§ **Selected text**:
(begin)
But also, on the flip, how do we grow into the enterprise and serve the needs of a global CMO of a multi-national corporation in a way that is cost effective, but also scalable and secure? That tiny little word. But also, thinking about talent a lot. I did a couple of interviews yesterday for a few roles in our content organization, we’re rebuilding that. And I spent time talking to multiple people.

I talk to Steve a few times every day, our CEO. And just generally interacting with my team, and trying to kind of figure out for us. As we move toward the end of this quarter, we’re spending a lot of time talking about getting our engine refined and optimized as we start to kick off 3Q for, now, Adobe’s fiscal year, which is one month earlier than what ours ways. And to prepare, really, for 2020. We’re already doing 2020 planning.

So that’s kind of top of mind for me in the last day, and then I was in San Jose both days before that. Got to spend some time with Shantanu, with Ann, and a few other leaders on the team, just talking about the DX business, and how do we really want to think about our position in the market, and who we want to be, and who our brand should be in comparison to the competition, to differentiate what we are bringing to marketers and digital [inaudible 00:11:39] and people all over the world who are actually in need, in a business sense, of driving growth through new and innovative ways.

And I think marketing is going to be at the core of that, and it makes it a really cool time to be a marketer.

Jay: So, a couple things. Couple of knee jerk reactions. Number one is, I’m tired just hearing you talk about it, and number two is, we preceded that rundown of your day with this idea that, really, change management, which is directly related to learning and just continually updating your knowledge, is the number one skill for marketers, and certainly marketing leaders.

So given that that was your day, or the beginning of the week, and given all the large scale things you’re working on, now the stakes get higher at Adobe, where during your day or week are you finding time to keep up with what’s going on in the industry? Maybe what would be helpful is … Do you have dedicated time, number one, and then number two, what’s your consumption habits look like? Are you subscribed to lots of newsletters or podcasts? So one, where’s the time, two, what is it going into that time?

Sarah: So, I am the single worst example of healthy work life balance, because I don’t sleep enough. But I typically … 1:00 a.m. to 2:00 a.m. is when I’m looking at what is going on in the world. And I spend a lot of time, I’m planning for my holiday weekend coming up, and have downloaded a few different books, because I haven’t given myself the gift of time to read an actual book. I’m kind of tired of reading just quick hit articles, candidly.

It’s nice to dive into something that has a lot of depth to it, and give yourself the gift of time to do that. So hopefully, I can carve some time out this weekend to do so. And I’m reading Measure What Matters, and I like nerdy fictional business books, like John Maxwell style. I don’t know why. It’s like the manifestation of training and compliance videos put into written word, but it’s actually quite insightful and really helpful.
(end)
§ **Dataset excerpt**:
(begin)
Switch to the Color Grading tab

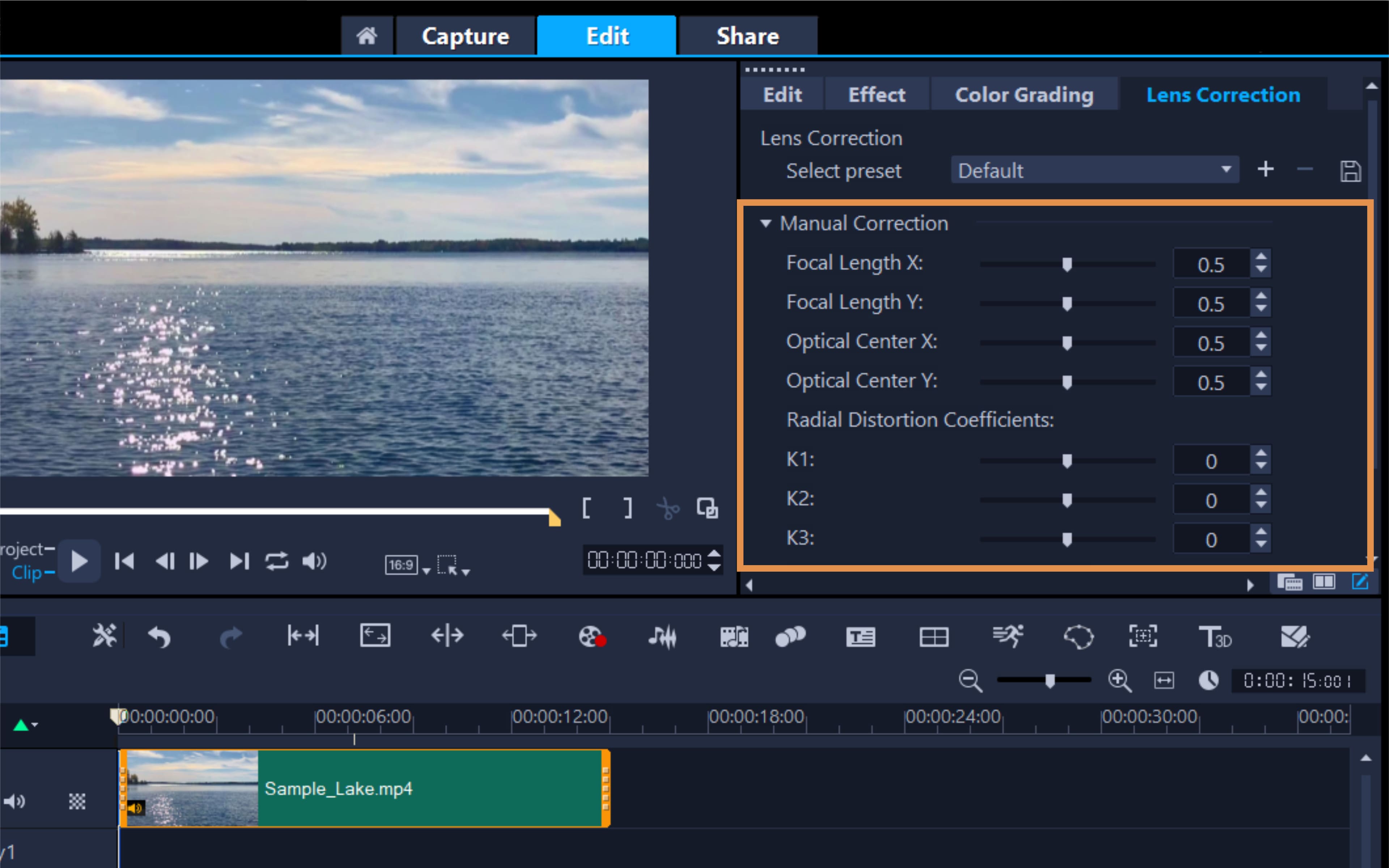pyautogui.click(x=1025, y=94)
(end)
§ **Task directions**: Continue the interview transcript with the Adobe marketing leader from where it stops.

§ **Task result**:
So, I like thinking about scenario planning, and honestly, going back into a larger business, for me, it’s important to kind of … I call it breaking my brain, and I mean that because I broke my brain when I came to Marketo, in a way, because I had to switch from large scale, publicly traded, $5 billion company at Sabre that was very, very established, and slow growing, but growing steadily business, in a sense that there’s a different mindset and approach to how you do your job every day, and then bringing that enterprise grade software marketing experience that I did have there, that we were very successful at, but also learning how to be comfortable with things that it is drilled into you in a large company to never do.

And things like over-hiring and things like not … Underspending is the single greatest sin of any marketer in a company that’s worth its salt and growing. And yet, in large, finance-driven organization, not that finance-driven organizations are a bad thing, you just aren’t taught actually early days how to be comfortable taking the risk, or putting things out there that are the only ways you will actually drive growth, versus kind of safely growing it four to five percent [inaudible 00:15:00] being comfortable with that, and growing through cost cutting in many ways.

And I think there’s a very, very big difference. So, when I think about the transition from job to job, it’s about breaking my brain and also retraining myself on things and skills that I need to have and remember that I’ve had to shake, and so it’s like this constant cycle of breakage in a good way of habits, or behaviors, or thoughts, or areas of focus that change from job to job, and just stage to stage in a given company’s growth.

Jay: There’s this quote, and I think marketers, maybe mostly practitioners, but I think it’s endemic to all of marketing. We like the neatly packaged, blueprint guide, tips and tricks, et cetera, in a way, because a lot of us perpetuate that with our content marketing, unfortunately. But the prescription-

Sarah: Yeah. And they always suck. I’m joking, I’m joking.

Jay: What’s that?

Sarah: I said, “They always suck, don’t they?” No. [crosstalk 00:15:51] headline promises, and that’s our job. I’m joking. But-

Jay: No, I agree. It used to be. I think you’re hinting at something really interesting, which is, it used to be that marketers were about headline promises, and now it’s like where we have to excel, in this analogy, is the body copy. We have to be good at not just grabbing attention, right? Grabbing attention was once the job. Now it’s about holding it, I think.

Sarah: Amen. You’re dead on. And the depth that we have to be able to go, that’s actually one thing I love about Adobe, is Shantanu’s level of involvement and appreciation for detail at deep levels in a business. I don’t know how the man does it, because he’s always seems well rested, and is very calm, and is constantly having to be in the public eye on the street.

But he’s often heavily involved and deeply involved in the business, and I think us as marketers, walking into a room any given day with him, I know that I have to know my business backwards and forwards at a level of depth that’s actually quite different to scale, sometimes, but is the single most critical thing I can do as a leader, is make sure that we’re involved where it matters.

And especially involved where we can actually make a difference that is not just a tweak here and there that will make one to two percent of an impact, but where five, 10% difference of our heavily, hands-on involvement is actually possible. And I think, actually, Shantanu made an interesting statement the other day about the combination of storytellers who can go deep on data, and I think that’s what he has hired into his marketing organization, and that’s what he knows we will continue to need in our industry.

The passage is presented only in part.